United States President Joe Biden is expected to formally recognize the killings of 1.5 million Armenians during World War I as an act of genocide, according to reports citing officials on April 21.
A bipartisan group of over 100 House members, led by Democratic Representative Adam Schiff of California, signed a letter addressed to Biden, calling for him to become the first U.S. President to formally recognize the mass slaughter of Armenians by the Ottoman Empire as genocide.
“For decades, while leaders around the world recognize the first genocide of the 20th century, the president of the United States has remained silent,” the letter said.
“The shameful silence of the United States government on the historic fact of the Armenian Genocide has gone on for too long, and it must end,” the letter further said, urging Biden to “follow through on your commitments and speak the truth.”
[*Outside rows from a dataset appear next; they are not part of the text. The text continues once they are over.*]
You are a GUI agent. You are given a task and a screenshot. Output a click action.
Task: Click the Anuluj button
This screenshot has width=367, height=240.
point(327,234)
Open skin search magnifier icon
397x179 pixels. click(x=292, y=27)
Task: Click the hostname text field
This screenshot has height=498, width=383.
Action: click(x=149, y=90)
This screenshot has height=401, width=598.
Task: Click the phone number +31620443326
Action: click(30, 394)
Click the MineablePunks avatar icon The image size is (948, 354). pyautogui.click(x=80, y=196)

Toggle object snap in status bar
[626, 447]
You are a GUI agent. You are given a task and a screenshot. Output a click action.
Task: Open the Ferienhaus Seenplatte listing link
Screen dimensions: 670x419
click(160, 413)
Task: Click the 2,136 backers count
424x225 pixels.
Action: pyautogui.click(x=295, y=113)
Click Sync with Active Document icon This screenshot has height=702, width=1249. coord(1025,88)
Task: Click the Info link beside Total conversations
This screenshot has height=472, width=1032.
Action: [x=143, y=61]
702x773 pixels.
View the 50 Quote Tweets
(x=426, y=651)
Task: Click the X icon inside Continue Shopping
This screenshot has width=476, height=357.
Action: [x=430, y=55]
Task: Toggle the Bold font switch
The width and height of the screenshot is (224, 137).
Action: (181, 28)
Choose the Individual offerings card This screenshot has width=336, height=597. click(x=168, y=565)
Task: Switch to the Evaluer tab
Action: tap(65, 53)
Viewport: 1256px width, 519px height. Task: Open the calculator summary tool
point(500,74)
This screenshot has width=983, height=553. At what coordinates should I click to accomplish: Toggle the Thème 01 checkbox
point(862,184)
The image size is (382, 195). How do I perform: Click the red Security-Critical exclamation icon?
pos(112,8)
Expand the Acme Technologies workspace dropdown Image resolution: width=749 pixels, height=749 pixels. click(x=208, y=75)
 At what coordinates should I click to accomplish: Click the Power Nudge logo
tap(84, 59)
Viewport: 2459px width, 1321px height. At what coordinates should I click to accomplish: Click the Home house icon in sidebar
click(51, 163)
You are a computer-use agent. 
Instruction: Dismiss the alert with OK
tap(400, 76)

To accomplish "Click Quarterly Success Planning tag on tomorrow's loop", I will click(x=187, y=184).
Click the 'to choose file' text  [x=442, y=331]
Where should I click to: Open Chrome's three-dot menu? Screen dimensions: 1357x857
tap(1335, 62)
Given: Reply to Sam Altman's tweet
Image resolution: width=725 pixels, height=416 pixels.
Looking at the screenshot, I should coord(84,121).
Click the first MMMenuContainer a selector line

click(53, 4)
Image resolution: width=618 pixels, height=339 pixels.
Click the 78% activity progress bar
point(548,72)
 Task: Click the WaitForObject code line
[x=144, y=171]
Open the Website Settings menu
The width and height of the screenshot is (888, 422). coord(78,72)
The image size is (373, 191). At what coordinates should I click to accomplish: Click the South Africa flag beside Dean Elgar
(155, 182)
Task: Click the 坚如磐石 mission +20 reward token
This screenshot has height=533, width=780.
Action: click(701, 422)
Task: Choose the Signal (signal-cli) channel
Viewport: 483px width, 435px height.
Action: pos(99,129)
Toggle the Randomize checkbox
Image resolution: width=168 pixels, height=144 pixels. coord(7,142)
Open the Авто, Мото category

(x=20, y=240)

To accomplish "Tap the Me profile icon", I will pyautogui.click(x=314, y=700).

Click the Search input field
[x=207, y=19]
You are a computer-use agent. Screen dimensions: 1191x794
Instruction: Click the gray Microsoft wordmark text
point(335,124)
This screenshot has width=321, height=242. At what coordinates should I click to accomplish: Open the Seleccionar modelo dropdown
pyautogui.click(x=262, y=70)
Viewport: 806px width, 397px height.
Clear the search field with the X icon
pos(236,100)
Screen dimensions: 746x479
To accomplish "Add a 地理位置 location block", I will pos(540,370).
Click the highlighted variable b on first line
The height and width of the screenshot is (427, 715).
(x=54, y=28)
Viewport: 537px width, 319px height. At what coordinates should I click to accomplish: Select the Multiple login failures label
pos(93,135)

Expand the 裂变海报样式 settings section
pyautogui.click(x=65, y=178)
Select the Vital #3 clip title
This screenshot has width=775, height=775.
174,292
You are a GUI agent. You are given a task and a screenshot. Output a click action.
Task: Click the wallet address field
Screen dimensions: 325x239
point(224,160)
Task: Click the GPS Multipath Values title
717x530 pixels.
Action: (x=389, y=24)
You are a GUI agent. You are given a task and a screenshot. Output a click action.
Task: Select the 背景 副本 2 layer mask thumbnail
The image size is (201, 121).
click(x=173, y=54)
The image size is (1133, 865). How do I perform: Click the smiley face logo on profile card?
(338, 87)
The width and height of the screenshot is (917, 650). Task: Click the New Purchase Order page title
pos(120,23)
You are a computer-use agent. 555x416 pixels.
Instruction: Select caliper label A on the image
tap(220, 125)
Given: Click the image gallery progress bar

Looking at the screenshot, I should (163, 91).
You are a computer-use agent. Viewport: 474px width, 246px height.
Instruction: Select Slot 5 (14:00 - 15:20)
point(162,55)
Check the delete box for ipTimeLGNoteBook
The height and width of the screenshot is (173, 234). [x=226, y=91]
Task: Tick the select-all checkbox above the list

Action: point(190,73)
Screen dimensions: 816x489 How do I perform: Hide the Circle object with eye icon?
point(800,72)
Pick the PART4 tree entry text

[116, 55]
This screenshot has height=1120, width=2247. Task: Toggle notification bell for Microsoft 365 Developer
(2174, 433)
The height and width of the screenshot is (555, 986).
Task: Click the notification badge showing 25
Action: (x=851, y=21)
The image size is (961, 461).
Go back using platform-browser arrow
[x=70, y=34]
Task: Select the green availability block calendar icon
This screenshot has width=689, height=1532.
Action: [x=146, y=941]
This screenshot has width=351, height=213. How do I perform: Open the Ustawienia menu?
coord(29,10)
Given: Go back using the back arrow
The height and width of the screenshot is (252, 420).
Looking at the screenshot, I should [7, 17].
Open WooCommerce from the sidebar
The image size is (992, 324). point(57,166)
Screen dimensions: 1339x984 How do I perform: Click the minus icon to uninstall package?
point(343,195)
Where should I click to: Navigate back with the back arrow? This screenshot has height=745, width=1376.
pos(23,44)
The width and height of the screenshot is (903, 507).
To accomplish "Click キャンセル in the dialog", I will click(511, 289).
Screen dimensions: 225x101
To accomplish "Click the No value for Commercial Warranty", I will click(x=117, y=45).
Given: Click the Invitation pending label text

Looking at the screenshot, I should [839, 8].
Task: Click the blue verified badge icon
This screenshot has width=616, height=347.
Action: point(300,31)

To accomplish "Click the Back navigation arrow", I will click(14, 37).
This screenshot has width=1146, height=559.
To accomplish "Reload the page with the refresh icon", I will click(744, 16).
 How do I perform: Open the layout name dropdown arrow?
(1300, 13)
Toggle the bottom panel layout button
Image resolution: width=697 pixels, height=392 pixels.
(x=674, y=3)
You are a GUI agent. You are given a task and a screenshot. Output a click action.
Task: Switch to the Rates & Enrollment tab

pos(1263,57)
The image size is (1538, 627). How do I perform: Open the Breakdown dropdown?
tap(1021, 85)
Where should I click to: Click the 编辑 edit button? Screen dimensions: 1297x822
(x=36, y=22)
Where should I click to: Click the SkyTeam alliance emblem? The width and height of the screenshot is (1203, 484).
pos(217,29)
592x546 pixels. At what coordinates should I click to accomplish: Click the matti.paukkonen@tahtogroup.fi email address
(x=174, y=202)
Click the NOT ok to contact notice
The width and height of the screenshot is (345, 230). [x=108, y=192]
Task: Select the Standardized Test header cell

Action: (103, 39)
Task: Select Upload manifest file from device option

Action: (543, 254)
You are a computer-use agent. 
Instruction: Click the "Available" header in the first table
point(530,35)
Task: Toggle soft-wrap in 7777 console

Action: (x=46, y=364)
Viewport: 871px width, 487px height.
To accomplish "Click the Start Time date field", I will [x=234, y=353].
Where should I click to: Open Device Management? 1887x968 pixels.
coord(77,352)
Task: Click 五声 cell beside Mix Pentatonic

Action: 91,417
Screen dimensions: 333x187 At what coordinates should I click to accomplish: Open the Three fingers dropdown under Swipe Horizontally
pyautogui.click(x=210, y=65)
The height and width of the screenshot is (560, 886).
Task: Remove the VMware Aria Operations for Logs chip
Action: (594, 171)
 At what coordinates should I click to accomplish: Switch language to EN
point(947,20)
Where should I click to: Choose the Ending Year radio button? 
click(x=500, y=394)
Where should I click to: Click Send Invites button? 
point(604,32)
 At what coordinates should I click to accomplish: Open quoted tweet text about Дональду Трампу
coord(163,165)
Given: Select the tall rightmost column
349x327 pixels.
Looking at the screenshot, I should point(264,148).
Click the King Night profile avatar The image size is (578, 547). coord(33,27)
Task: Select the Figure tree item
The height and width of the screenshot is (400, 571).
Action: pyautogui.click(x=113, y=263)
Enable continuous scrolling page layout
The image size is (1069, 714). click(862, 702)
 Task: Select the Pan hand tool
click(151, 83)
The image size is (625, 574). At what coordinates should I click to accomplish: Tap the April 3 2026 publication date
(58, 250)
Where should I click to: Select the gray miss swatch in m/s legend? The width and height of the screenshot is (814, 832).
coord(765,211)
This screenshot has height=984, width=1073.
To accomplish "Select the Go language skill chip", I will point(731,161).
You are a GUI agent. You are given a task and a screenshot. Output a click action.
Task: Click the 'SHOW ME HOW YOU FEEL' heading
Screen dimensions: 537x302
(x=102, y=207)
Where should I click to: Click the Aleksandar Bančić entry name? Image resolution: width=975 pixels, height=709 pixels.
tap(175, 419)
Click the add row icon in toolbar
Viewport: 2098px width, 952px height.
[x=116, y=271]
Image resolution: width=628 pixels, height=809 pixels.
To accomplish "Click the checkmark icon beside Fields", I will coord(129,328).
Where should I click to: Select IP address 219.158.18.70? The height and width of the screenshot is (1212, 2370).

Biden had pledged to do such a move as a candidate, but it could further increase tensions with Turkey, which has denied the designation that other countries, such as France and Russia, have adopted.
Turkish Foreign Minister Mevlut Cavusoglu warned that such “statements that have no legal binding will have no benefit, but they will harm ties.”
“If the United States wants to worsen ties, the decision is theirs,” Cavusoglu said in an interview with Turkish broadcaster Haberturk.
When asked if Biden will follow through his commitment as the annual Armenian Genocide Remembrance Day arrives on April 24, White House Press Secretary Jen Psaki said at the briefing that the Biden administration “will have more to say” when the day arrives.
“I don’t have anything to get ahead of that at this point in time,” Psaki further said.